## SUPPLIED PASSAGE
--

Japan: A Strong Partner For Over Forty Years

Japan enjoys an outstanding reputation among German stakeholders as a prime location for research and innovation. Cooperation between the two countries takes place in many areas, for example marine research and technology, and the life sciences.

The Oirase River flows through Japan's Aomori Prefecture and Towada Hachimantai National Park. © Thinkstock

Bilateral cooperation between Japan and Germany is based on the intergovernmental agreement on cooperation in science and technology of 1974. The agreement was signed by the German Federal Research Ministry and the Japanese Ministry of Education, Culture, Sports, Science and Technology (MEXT). The Japan Science and Technology Agency (JST) and the Japan Society for the Promotion of Science (JSPS) are the two funding agencies subordinate to MEXT which are the key players in the collaboration. The two ministries hold regular meetings with German and Japanese research, funding and intermediary organizations, with the aim of determining the orientation of joint activities and cooperation in general.

Many German Research Players Active in Japan

A large number of German research and funding organizations have on-site offices in Japan. Fraunhofer established its 'Fraunhofer Representative Office Japan' in 2001 in order to promote the establishment of strategic partnerships with excellent research institutions and exchanges of researchers on the ground. The German Research Association (DFG), an intermediary organization, set up its Tokyo office in April 2009 and cooperates closely with JSPS and JST. The German Aerospace Center (DLR) also sees great potential for cooperation with Japanese research institutions and has operated an office in Tokyo since late February 2013.

--

## SUPPLIED INFORMATION
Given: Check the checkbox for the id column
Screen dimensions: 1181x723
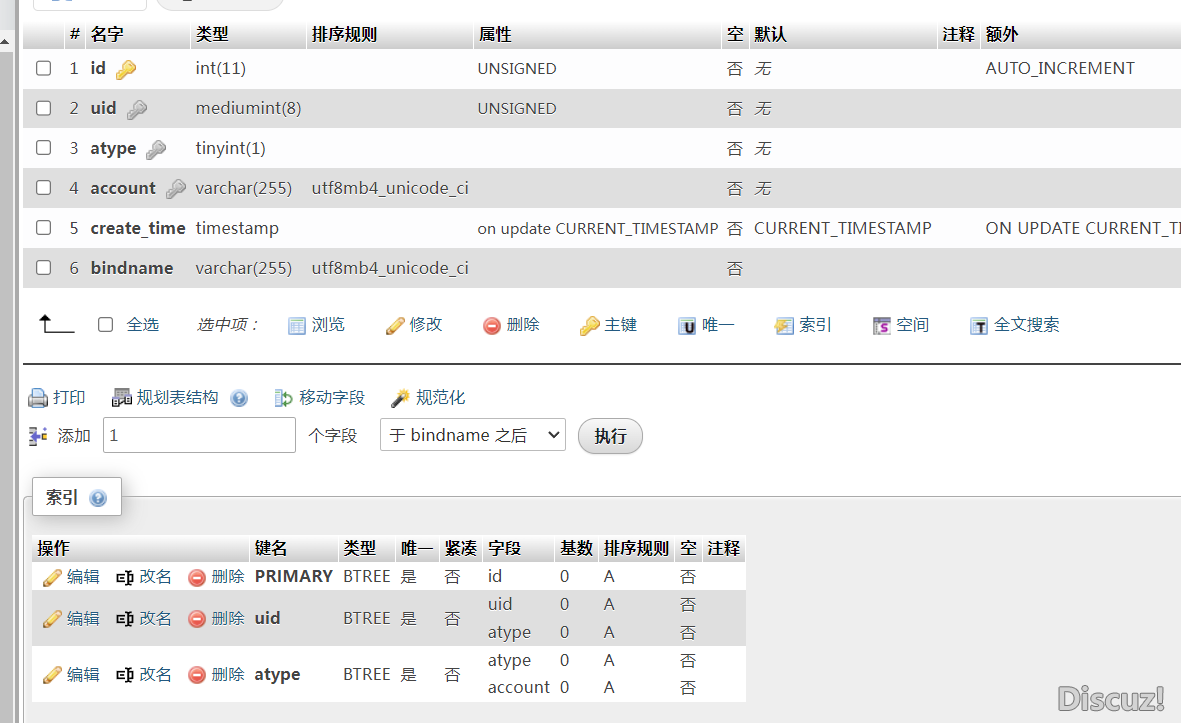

--

## DIRECTIONS
From the passage on German research cooperation with Japan, repeat word for word the part that opens with the words containing "Japan: A Strong" and closes with "the life sciences.". Nothing in the material is needed for this.

## PROBLEM SOLUTION
Japan: A Strong Partner For Over Forty Years

Japan enjoys an outstanding reputation among German stakeholders as a prime location for research and innovation. Cooperation between the two countries takes place in many areas, for example marine research and technology, and the life sciences.